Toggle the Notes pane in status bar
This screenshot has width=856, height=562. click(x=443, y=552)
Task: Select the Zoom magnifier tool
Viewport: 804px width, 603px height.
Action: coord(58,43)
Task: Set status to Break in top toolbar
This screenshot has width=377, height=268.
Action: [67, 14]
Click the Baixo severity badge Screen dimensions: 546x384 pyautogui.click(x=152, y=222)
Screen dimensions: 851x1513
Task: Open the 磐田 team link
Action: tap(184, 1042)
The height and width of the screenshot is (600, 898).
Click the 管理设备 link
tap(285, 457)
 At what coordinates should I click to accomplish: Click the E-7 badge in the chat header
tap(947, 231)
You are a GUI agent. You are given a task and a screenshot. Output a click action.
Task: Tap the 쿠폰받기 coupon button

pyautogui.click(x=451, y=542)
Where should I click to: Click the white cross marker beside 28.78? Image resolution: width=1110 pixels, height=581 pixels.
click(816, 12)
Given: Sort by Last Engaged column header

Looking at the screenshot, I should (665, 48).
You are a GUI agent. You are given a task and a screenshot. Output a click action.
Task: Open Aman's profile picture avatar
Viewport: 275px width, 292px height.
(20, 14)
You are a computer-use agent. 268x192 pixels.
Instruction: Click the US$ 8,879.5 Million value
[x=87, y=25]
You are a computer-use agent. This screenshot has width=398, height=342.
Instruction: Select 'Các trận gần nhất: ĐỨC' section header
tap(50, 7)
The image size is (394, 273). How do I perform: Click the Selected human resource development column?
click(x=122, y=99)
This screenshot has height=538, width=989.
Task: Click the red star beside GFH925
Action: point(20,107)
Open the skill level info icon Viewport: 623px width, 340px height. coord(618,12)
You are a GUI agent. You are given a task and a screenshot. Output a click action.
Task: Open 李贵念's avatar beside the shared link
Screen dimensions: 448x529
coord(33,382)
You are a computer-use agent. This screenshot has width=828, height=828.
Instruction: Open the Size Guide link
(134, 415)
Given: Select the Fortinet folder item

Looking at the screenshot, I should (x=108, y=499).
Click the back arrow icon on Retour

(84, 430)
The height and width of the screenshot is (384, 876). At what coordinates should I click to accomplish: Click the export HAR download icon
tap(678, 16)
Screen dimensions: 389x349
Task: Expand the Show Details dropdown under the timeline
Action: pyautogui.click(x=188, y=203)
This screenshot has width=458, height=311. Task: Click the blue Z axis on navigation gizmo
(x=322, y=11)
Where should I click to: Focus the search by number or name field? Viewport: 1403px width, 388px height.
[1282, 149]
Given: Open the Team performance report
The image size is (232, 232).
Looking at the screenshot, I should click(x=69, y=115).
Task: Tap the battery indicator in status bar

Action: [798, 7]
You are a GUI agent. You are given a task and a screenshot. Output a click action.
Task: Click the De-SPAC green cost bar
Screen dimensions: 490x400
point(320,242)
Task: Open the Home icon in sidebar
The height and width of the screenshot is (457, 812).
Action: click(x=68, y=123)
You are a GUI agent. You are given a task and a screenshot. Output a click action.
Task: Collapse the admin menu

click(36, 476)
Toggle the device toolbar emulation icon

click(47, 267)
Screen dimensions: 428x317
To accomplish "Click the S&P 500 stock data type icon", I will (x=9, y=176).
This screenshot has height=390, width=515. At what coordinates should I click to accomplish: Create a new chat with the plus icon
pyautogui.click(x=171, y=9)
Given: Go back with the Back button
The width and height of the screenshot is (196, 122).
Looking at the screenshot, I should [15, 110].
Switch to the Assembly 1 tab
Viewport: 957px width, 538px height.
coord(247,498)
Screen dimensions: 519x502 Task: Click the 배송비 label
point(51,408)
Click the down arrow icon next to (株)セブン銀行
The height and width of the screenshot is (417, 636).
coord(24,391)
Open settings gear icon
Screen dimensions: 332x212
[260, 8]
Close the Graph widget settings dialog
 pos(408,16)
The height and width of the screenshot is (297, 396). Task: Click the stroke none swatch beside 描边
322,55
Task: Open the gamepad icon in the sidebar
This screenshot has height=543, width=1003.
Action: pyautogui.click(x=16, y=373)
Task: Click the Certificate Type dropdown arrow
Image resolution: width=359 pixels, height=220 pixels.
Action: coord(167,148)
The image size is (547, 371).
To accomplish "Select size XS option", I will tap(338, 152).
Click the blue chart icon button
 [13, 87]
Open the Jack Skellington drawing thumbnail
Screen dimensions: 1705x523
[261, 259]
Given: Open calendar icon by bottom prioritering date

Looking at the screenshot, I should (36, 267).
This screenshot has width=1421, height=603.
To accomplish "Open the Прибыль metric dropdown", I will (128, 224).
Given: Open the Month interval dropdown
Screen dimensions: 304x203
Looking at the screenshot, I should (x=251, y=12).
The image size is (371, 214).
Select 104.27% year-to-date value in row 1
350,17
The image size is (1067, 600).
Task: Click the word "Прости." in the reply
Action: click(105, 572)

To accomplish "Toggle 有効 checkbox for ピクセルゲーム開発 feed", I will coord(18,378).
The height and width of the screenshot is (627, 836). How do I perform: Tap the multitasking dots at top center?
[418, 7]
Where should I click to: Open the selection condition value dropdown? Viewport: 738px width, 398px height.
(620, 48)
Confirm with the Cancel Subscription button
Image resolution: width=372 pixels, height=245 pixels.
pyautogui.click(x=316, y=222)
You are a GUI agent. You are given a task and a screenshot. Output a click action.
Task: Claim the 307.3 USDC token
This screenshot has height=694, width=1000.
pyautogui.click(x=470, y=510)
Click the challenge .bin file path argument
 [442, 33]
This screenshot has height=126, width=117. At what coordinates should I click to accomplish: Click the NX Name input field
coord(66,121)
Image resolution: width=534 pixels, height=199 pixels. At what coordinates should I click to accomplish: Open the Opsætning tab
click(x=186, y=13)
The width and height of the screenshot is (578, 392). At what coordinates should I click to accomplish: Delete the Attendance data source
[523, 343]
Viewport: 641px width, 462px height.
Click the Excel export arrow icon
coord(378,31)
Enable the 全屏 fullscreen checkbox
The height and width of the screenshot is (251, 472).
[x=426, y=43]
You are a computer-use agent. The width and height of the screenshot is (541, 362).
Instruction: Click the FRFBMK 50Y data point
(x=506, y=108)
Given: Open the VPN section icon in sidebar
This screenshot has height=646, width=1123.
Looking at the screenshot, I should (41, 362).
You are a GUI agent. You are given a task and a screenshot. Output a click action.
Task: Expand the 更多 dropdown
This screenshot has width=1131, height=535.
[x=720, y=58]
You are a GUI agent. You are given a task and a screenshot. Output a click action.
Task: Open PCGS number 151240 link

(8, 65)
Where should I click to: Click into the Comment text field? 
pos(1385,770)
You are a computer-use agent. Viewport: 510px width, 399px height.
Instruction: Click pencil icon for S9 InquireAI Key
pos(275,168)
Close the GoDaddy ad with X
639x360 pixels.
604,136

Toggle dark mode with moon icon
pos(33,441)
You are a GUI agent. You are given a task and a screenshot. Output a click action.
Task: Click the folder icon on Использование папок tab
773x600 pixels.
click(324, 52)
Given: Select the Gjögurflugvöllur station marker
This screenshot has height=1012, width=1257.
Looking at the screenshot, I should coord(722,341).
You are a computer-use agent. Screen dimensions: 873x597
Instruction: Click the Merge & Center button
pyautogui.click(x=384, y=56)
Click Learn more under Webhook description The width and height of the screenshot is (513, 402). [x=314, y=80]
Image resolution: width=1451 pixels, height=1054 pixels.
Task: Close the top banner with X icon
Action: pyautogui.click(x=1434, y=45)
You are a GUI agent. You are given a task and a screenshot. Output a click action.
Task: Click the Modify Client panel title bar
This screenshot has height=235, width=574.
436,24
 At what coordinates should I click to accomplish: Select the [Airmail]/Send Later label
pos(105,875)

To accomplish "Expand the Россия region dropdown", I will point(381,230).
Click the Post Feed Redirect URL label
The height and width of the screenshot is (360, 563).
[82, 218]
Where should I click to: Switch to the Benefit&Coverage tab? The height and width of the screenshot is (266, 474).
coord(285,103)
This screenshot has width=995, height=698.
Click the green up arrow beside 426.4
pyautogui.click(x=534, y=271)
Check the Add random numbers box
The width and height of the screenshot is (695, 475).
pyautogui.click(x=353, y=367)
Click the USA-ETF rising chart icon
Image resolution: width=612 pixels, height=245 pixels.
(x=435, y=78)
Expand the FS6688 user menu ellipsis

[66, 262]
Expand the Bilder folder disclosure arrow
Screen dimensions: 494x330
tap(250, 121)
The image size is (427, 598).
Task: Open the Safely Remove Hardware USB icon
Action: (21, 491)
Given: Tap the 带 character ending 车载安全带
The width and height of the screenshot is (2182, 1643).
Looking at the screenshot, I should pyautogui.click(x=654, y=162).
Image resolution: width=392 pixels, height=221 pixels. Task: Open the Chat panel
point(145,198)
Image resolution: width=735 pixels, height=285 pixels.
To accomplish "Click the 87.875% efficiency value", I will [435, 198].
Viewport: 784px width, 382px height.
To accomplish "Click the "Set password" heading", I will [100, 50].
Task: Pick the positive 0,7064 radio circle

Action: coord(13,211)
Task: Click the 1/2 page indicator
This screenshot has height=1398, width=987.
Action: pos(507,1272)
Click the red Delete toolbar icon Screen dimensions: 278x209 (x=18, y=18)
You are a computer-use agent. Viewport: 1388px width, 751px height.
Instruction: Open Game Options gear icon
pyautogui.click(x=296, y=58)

+ + + + + + +

_About this exercise_
The response must contain every line from the listing above in which the string "avatar" appears.

_Reply to the exercise_
Task: Open Aman's profile picture avatar
Task: Open 李贵念's avatar beside the shared link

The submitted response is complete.